Excerpt ▸
Thursday, September 08, 2005

FDA Refused To Ban Deadly Needles

The Food and Drug Administration continues to be a case study of how a supposedly independent government agency can be captured by the industry it is supposed to be regulation. Bowing to industry pressure, the FDA has withdrawn a rulemaking designed to protect health care workers from accidential needle sticks.

Responding to studies showing that U.S. health care workers sustain 590,000 needle sticks each year, Public Citizen and the Service Employees International Union (SEIU) petitioned the FDA in 2001 to ban a variety of unsafe devices used by health care workers, including certain intravenous (IV) catheters, blood collection devices, blood collection needle sets (butterfly syringes), glass capillary tubes and IV infusion equipment. Thousands of health care workers have contracted HIV and hepatitis B or C after being accidentally stuck by infected needles while on the job and many have died

The FDA issued an "Advance Notice of Proposed Rulemaking" to gather information about the hazard, but today announced that it was withdrawing the rulemaking because the agency
believes that the actions it has taken and continues to take along with the actions taken by the Occupational Safety and Health Administration (OSHA) are addressing the issue adequately at this time.

What is needed ▸ Continue the post about the FDA withdrawing its needle-safety rulemaking, starting after its final sentence. The records can be ignored.

Dataset entries

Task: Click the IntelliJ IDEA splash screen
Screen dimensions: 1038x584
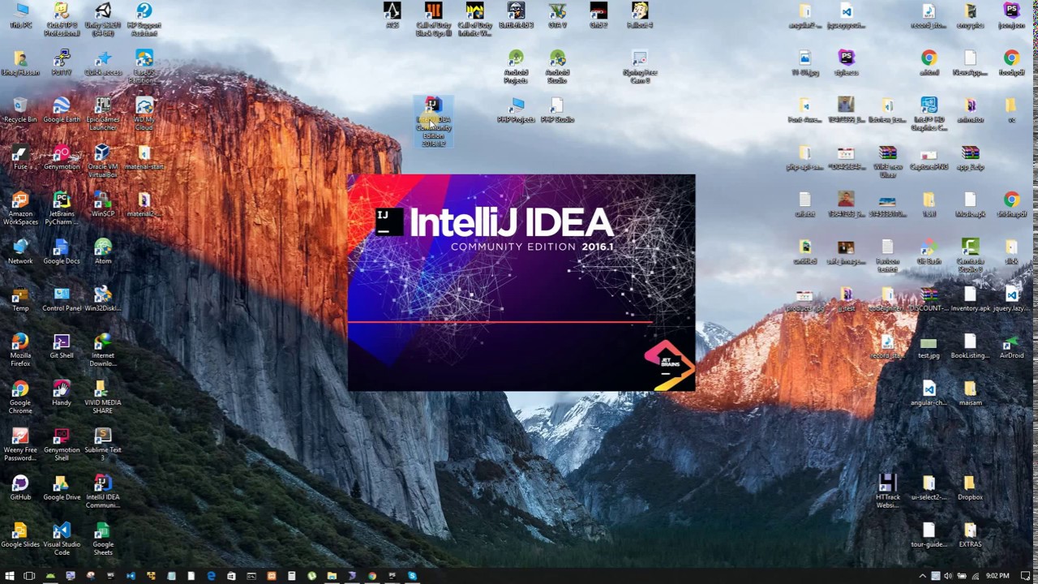Action: coord(521,282)
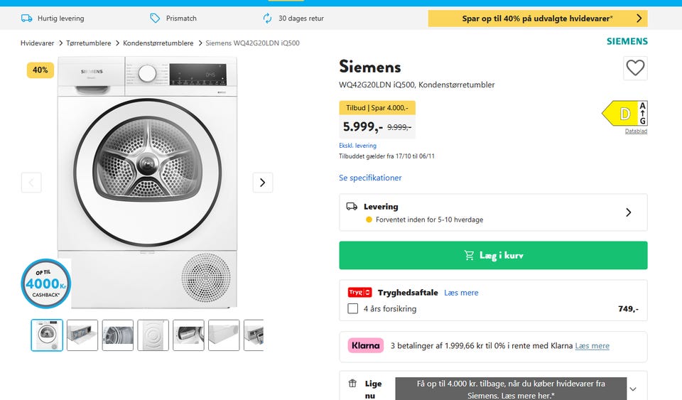Open the Kondenstørretumblere breadcrumb
Viewport: 682px width, 400px height.
coord(158,43)
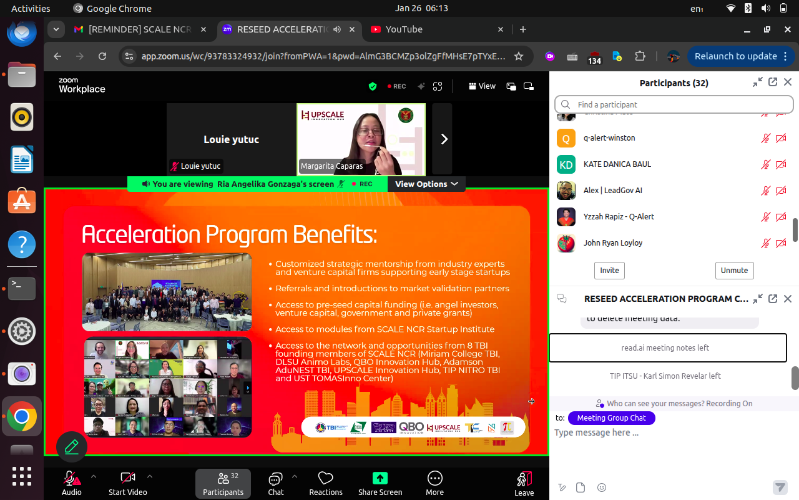Click the Unmute button in Participants
This screenshot has width=799, height=500.
point(734,271)
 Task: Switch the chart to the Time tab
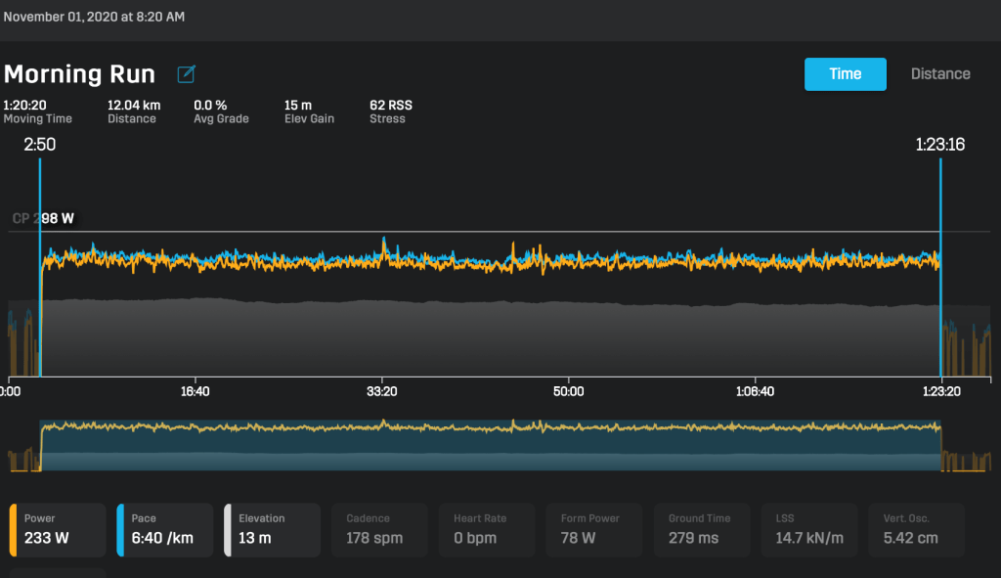click(845, 74)
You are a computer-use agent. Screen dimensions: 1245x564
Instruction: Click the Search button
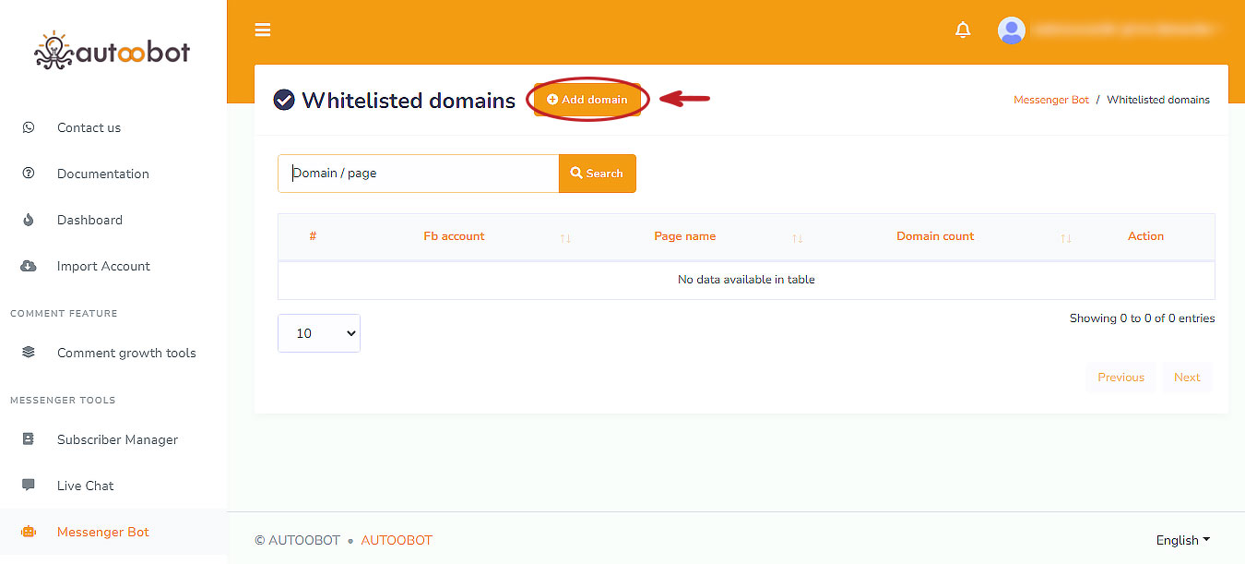pos(597,174)
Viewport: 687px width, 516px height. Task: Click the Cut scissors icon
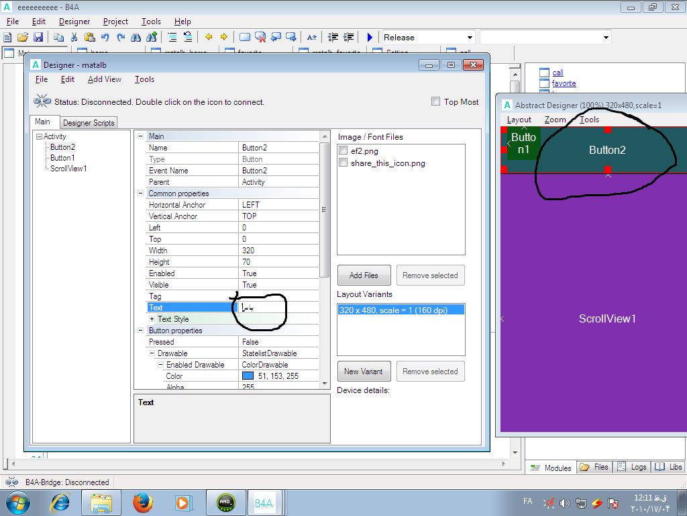(74, 38)
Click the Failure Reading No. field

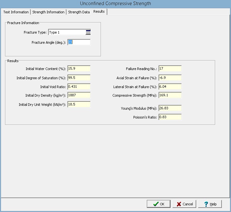170,69
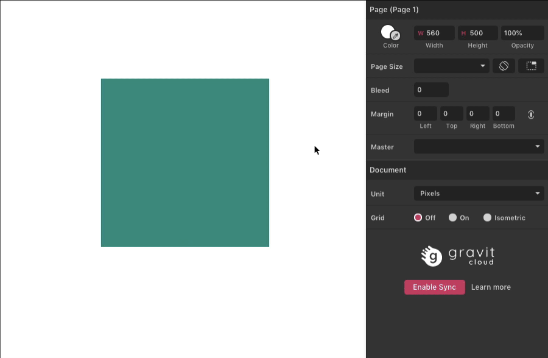Open the white page Color swatch
548x358 pixels.
[387, 31]
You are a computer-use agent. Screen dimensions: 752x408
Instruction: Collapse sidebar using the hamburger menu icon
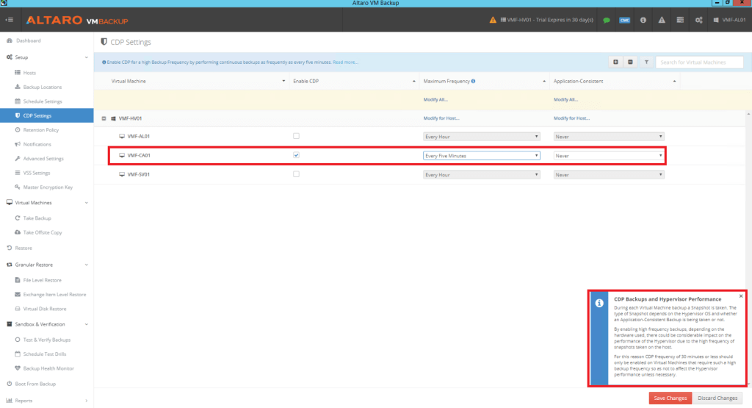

Result for this exercise ▸
Dr. Peter Lurie of Public Citizen stated that the FDA's action "shows a profound indifference to the safety of workers and is yet another example of the Food and Drug Administrations (FDA) failure to do its job."
The FDA has increasingly come under fire for its refusal to ensure that prescription drugs are safe before being placed on the market. In most cases where unsafe drugs have had to be removed from the market, safer, equally effective alternatives have existed. Here, again, the agency is eschewing its responsibility to ensure the safety of the products it regulates. By allowing considerably more dangerous devices to stay on the market when equally effective, safer alternatives are available, the FDA has endangered the lives of hundreds of thousands of health care workers in this country.
Last week a high level FDA official resigned in protest over the agency's decision to further delay a final ruling on whether the "morning-after pill" should be made more easily accessible.